Jednym z państw, których przywódcy wciąż nie złożyli Joe Bidenowi oficjalnych gratulacji, są Chiny. Pekin oświadczył w poniedziałek, że będzie w tej kwestii postępować zgodnie z międzynarodowym zwyczajem.
Po wyborach prezydenckich z 3 listopada w Stanach Zjednoczonych wciąż trwa liczenie głosów w czterech stanach: Arizonie, Georgii, Karolinie Północnej i na Alasce. Według przewidywań największych amerykańskich mediów, bazujących m.in. na wstępnych wynikach z pozostałych 46 stanów, Joe Biden zdobył już 279 głosów elektorskich, o dziewięć więcej niż minimum, wymagane do objęcia urzędu prezydenta USA.
Gratulacje dla kandydata demokratów płynął od przywódców z całego świata. Niektóre państwa są jednak bardziej powściągliwe, czekając na oficjalne wyniki wyborów. Wśród nich są m.in. Chiny.
CZYTAJ WIĘCEJ: "Party in the USA", "Dzisiaj jest dobry dzień!". Celebryci świętują zwycięstwo Bidena
"Rozumiemy, że wynik wyborów prezydenckich w USA zostanie ustalony zgodnie z prawem"
- Odnotowaliśmy fakt, że pan Biden ogłosił zwycięstwo. Rozumiemy, że wynik wyborów prezydenckich w USA zostanie ustalony zgodnie z prawem i procedurami obowiązującymi w Stanach Zjednocznych - oświadczył na poniedziałkowej konferencji prasowej rzecznik chińskiego MSZ Wang Wenbin.

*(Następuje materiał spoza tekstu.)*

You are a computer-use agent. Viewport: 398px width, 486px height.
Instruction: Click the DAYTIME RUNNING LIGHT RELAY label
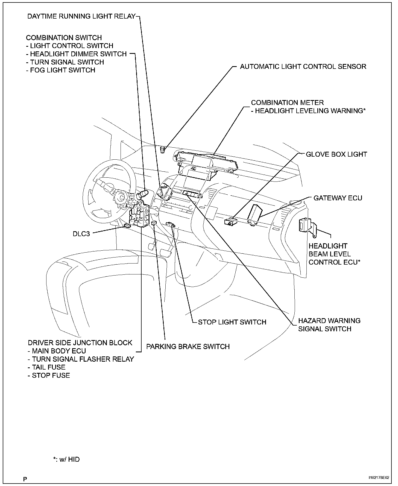click(81, 16)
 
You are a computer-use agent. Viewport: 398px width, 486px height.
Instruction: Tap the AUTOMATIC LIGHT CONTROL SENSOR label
click(303, 66)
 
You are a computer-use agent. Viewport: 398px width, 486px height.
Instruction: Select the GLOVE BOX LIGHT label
click(336, 154)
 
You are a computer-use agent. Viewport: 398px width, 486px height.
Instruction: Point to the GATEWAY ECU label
click(338, 198)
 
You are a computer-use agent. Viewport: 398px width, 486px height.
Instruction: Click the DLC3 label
click(81, 234)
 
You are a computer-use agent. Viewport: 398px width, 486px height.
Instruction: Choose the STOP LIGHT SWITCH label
click(232, 322)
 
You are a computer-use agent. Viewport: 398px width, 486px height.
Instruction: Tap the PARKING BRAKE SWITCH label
click(188, 347)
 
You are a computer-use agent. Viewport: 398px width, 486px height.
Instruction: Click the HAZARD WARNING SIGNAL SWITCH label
click(329, 325)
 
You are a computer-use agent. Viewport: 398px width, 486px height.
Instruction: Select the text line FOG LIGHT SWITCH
click(61, 70)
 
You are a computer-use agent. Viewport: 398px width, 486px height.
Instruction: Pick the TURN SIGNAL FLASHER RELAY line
click(81, 359)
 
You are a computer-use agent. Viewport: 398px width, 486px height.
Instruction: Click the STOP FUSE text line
click(49, 376)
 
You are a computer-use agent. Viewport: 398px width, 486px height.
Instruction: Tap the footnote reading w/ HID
click(66, 459)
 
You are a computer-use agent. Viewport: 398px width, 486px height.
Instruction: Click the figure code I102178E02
click(378, 478)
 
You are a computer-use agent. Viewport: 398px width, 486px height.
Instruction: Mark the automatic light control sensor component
click(163, 150)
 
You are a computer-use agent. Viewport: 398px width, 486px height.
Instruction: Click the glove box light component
click(230, 222)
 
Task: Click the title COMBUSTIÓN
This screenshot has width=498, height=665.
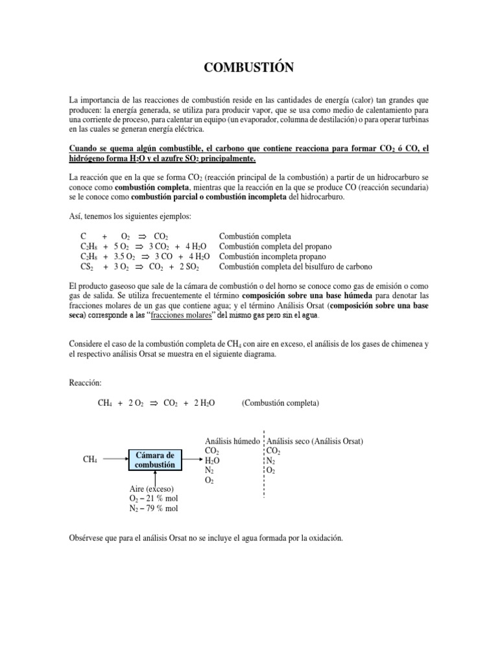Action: (248, 68)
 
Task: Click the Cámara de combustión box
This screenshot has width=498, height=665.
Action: (156, 459)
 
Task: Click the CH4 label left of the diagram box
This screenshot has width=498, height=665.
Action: (90, 460)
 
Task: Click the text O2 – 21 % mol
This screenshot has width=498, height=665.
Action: (154, 498)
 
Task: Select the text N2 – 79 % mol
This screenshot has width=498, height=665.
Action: (154, 508)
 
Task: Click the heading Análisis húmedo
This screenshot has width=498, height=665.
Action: (232, 440)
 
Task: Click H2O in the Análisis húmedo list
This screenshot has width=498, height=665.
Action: (212, 460)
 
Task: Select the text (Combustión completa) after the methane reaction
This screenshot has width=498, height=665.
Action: (280, 403)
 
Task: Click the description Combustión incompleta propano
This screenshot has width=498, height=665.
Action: (276, 257)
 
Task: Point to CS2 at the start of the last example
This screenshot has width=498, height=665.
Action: (87, 267)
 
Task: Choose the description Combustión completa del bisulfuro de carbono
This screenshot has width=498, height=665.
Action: (295, 267)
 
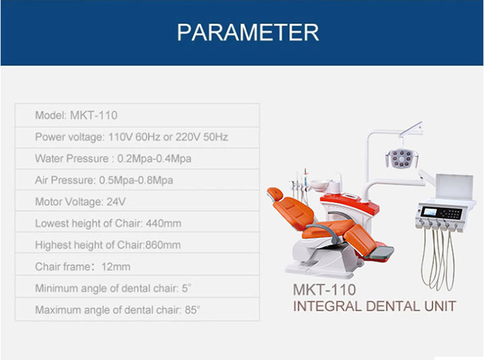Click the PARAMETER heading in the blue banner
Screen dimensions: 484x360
pos(248,32)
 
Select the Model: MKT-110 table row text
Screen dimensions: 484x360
pos(76,115)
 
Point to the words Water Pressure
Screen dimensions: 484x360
pos(72,158)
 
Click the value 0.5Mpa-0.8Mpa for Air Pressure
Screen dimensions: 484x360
pos(136,180)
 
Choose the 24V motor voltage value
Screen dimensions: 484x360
pos(116,202)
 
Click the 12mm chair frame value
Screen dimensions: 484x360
pos(116,267)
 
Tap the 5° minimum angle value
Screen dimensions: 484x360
pos(186,288)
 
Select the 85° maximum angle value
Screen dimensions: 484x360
pos(193,310)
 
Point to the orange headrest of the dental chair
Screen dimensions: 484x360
pos(276,193)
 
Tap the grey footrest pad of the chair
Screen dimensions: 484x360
pos(382,252)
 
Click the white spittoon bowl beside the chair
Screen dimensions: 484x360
pos(319,186)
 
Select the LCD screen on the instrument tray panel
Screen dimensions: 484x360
pos(429,213)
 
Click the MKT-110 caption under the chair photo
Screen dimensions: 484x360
pos(324,289)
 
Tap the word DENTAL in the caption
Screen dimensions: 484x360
pos(393,307)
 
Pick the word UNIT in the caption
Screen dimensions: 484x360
pos(440,307)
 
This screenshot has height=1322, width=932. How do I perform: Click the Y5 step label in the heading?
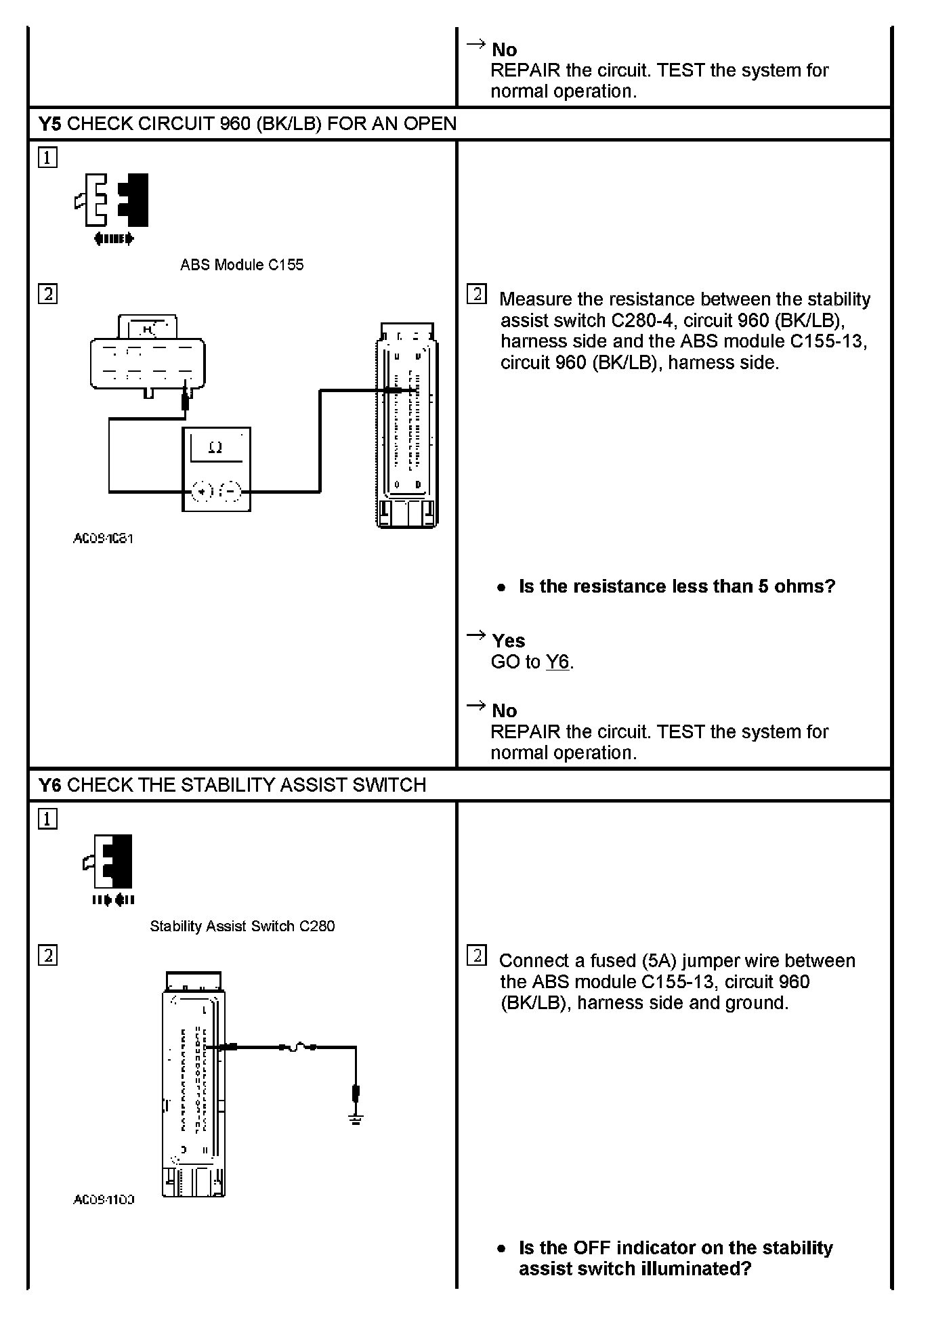point(49,124)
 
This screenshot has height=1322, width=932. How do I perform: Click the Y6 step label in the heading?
point(49,785)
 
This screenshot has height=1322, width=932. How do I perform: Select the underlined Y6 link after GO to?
point(557,662)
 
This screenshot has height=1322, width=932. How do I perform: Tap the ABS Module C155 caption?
point(242,265)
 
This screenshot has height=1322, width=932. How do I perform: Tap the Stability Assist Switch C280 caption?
point(242,926)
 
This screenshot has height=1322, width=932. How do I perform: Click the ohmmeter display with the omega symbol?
point(216,448)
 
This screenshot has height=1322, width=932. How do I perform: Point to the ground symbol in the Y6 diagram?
point(356,1119)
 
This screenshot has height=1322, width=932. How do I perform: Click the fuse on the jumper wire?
point(297,1048)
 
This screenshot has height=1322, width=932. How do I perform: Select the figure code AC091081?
point(103,539)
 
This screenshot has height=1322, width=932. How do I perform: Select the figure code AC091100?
point(104,1200)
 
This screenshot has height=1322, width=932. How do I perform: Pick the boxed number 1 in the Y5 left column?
point(47,158)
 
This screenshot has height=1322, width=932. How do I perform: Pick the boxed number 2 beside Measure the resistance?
point(477,295)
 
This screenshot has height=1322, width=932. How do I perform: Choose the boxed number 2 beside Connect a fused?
point(477,956)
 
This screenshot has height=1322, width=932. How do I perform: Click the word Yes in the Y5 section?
point(508,641)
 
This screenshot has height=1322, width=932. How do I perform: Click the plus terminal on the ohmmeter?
point(203,491)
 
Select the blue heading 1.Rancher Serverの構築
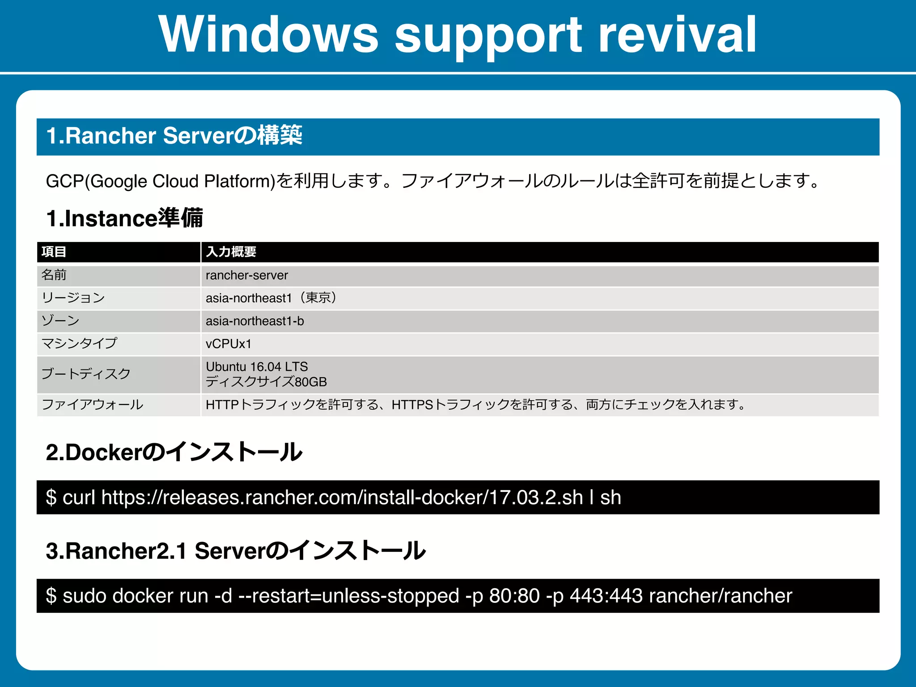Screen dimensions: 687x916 tap(174, 136)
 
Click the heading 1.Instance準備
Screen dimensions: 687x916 tap(125, 218)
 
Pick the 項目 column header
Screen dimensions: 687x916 tap(54, 252)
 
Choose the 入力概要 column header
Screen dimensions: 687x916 tap(231, 252)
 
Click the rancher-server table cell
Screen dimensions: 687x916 tap(247, 275)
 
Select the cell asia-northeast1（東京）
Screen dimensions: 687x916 tap(271, 298)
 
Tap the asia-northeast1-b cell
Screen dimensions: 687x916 tap(255, 321)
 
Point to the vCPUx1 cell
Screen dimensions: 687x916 tap(229, 344)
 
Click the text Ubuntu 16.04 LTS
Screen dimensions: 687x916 tap(257, 367)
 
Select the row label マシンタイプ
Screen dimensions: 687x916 tap(79, 344)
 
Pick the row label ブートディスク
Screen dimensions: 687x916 tap(86, 374)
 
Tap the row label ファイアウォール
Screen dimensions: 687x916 tap(93, 405)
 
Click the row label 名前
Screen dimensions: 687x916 tap(54, 275)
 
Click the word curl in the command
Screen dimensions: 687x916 tap(79, 498)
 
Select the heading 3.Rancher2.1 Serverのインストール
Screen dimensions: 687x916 tap(236, 551)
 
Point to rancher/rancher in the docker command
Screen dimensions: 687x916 tap(720, 596)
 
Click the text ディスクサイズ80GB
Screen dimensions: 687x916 tap(267, 382)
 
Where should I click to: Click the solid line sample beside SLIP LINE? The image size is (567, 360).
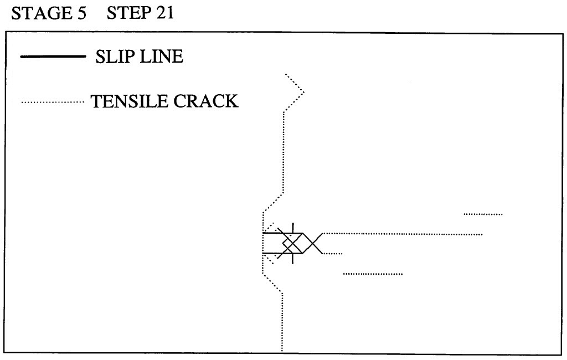(x=53, y=56)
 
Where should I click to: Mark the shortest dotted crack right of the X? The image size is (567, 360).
(x=333, y=254)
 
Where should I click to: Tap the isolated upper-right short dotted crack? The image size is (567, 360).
(x=483, y=214)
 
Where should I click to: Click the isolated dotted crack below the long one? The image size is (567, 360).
(x=373, y=274)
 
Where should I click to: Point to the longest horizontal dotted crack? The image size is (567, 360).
(x=403, y=234)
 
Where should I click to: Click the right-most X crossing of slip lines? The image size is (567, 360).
(x=313, y=243)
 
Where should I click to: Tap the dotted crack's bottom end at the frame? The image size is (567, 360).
(x=282, y=351)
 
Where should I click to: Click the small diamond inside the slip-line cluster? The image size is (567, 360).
(x=288, y=243)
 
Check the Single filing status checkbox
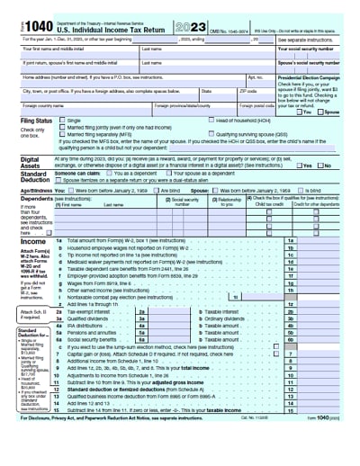62,120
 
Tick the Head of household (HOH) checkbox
210,120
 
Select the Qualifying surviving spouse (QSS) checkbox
210,132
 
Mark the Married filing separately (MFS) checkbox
62,133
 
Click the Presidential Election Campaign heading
311,78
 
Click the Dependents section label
37,198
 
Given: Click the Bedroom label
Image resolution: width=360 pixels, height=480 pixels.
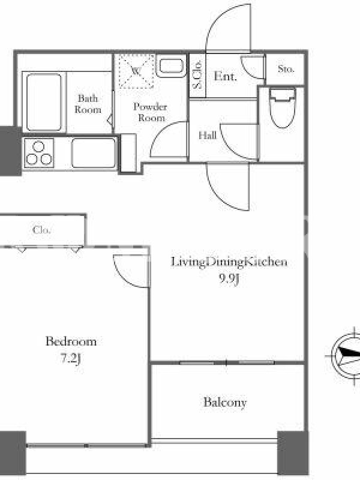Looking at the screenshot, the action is pos(71,341).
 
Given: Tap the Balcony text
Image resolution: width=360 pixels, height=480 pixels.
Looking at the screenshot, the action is pos(225,402).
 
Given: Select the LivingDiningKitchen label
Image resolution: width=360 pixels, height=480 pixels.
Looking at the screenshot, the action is pos(229,262).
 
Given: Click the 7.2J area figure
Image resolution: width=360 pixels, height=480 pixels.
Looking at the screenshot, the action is pos(71,358).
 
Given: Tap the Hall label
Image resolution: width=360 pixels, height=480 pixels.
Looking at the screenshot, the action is pos(208,136).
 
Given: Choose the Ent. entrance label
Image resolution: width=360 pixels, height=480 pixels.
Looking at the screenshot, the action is pos(226,76).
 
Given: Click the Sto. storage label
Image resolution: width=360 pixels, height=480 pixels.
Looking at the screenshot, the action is pos(286,69).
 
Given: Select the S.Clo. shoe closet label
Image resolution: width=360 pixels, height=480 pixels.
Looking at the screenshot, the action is pos(198,74).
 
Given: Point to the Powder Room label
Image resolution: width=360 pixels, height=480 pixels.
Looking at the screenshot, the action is pos(151,112).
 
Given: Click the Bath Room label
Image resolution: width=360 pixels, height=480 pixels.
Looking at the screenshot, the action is pos(88,104).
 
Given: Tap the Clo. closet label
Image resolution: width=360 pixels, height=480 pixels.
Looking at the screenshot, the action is pos(41,230).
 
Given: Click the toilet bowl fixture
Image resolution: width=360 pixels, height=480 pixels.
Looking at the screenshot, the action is pos(283,108).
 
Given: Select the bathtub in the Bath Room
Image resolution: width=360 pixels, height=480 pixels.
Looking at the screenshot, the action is pos(44,102).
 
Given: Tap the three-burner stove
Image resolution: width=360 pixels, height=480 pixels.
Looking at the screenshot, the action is pos(39,153).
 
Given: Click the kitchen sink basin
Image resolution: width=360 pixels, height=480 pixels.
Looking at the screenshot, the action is pos(94,153).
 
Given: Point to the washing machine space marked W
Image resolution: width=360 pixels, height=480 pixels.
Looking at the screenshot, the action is pos(136,71).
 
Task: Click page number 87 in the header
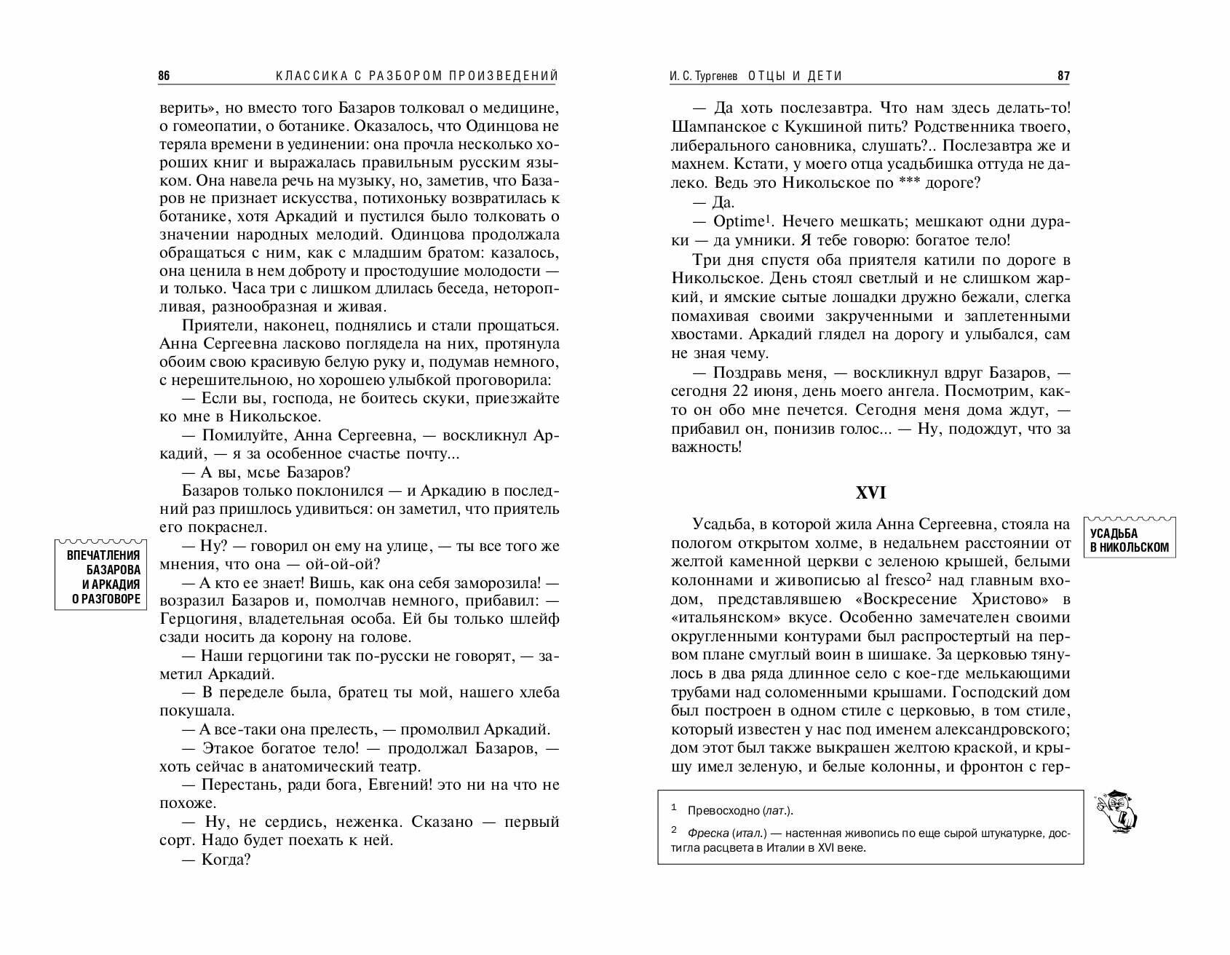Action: [1063, 76]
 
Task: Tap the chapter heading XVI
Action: [870, 493]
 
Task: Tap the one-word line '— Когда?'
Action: [215, 860]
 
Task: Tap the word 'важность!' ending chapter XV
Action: [706, 447]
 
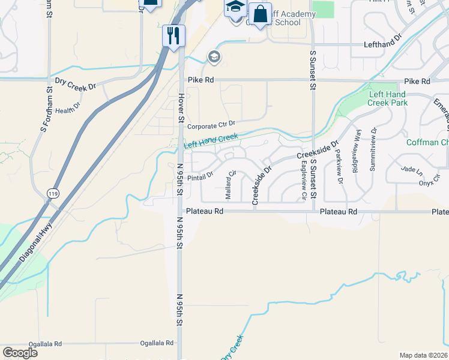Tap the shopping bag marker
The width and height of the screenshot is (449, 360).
(x=260, y=14)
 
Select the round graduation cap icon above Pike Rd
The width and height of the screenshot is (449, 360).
(x=214, y=57)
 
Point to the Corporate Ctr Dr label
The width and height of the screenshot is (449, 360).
(x=211, y=126)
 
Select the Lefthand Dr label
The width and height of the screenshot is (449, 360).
(x=382, y=44)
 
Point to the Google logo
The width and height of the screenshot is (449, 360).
(x=20, y=353)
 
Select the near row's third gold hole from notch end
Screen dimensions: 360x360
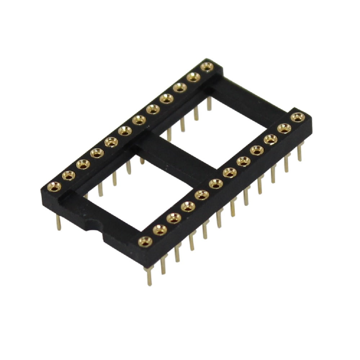[x=174, y=218]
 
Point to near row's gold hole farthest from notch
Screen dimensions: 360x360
[x=297, y=117]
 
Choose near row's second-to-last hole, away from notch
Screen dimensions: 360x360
[x=284, y=128]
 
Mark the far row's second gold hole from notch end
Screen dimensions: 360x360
[x=68, y=175]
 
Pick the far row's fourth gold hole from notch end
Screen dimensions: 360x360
[x=96, y=154]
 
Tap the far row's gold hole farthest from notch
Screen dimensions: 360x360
[x=207, y=67]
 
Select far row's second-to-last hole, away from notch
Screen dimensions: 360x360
[x=193, y=77]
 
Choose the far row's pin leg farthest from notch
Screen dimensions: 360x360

Stosunki między Chinami a Stanami Zjednoczonymi są obecnie najgorsze od dziesięcioleci. Powodem tego stanu rzeczy są m.in. spory dotyczące technologii, handlu, polityki wobec Hongkongu oraz pandemii koronawirusa, który miał pochodzić z chińskiego miasta Wuhan. Agencja przypomina, że administracja Donalda Trumpa nałożyła serię sankcji przeciwko Pekinowi.
- Zawsze uważamy, że Chiny i Stany Zjednoczone powinny wzmacniać wzajemną komunikację i dialog, radzić sobie z różnicami w oparciu o wzajemny szacunek, rozszerzać współpracę w oparciu o obopólne korzyści oraz promować solidny i stabilny rozwój stosunków dwustronnych - dodał Wang.
Co dla Chin oznacza zwycięstwo Bidena?
Jak ocenia redakcja BBC, choć mogłoby się wydawać, że Pekin z zadowoleniem przyjmie wyprowadzkę Donalda Trumpa z Białego Domu, chińskie władze mogą być nieco rozczarowane wynikiem wyborów za Atlantykiem.
"Nie dlatego, że darzą Trumpa trwałym uczuciem, lecz dlatego, że jego kolejne cztery lata w Białym Domu oznaczałyby kuszącą perspektywę większej nagrody" - pisze BBC. Jak zaznacza redakcja, przywódca USA dzielący własny kraj i izolujący się od świata wydawał się Chinom "ucieleśnieniem długo oczekiwanego spadku potęgi Stanów Zjednoczonych".
Chiny - jak zauważa BBC - mogą odnieść korzyści z faktu, że Joe Biden wyraża chęć współpracy w kwestiach, takich jak zmiany klimatu i zapowiada powrót do Porozumienia Paryskiego. Jednocześnie zamierza on naprawić nadwyrężone za rządów Trumpa transatlantyckie sojusze, co - w ocenie brytyjskiego portalu - może okazać się bardziej skuteczne w ograniczaniu mocarstwowych ambicji Chin niż strategia samotnej walki, prowadzona przez obecnego prezydenta USA.
"Zwycięstwo Bidena to kolejne wyzwanie dla chińskiego systemu pozbawionego demokratycznej kontroli. Zmiana władzy (w USA - red.) jest dowodem na to, że amerykańskie wartości są trwałe" - puentuje BBC.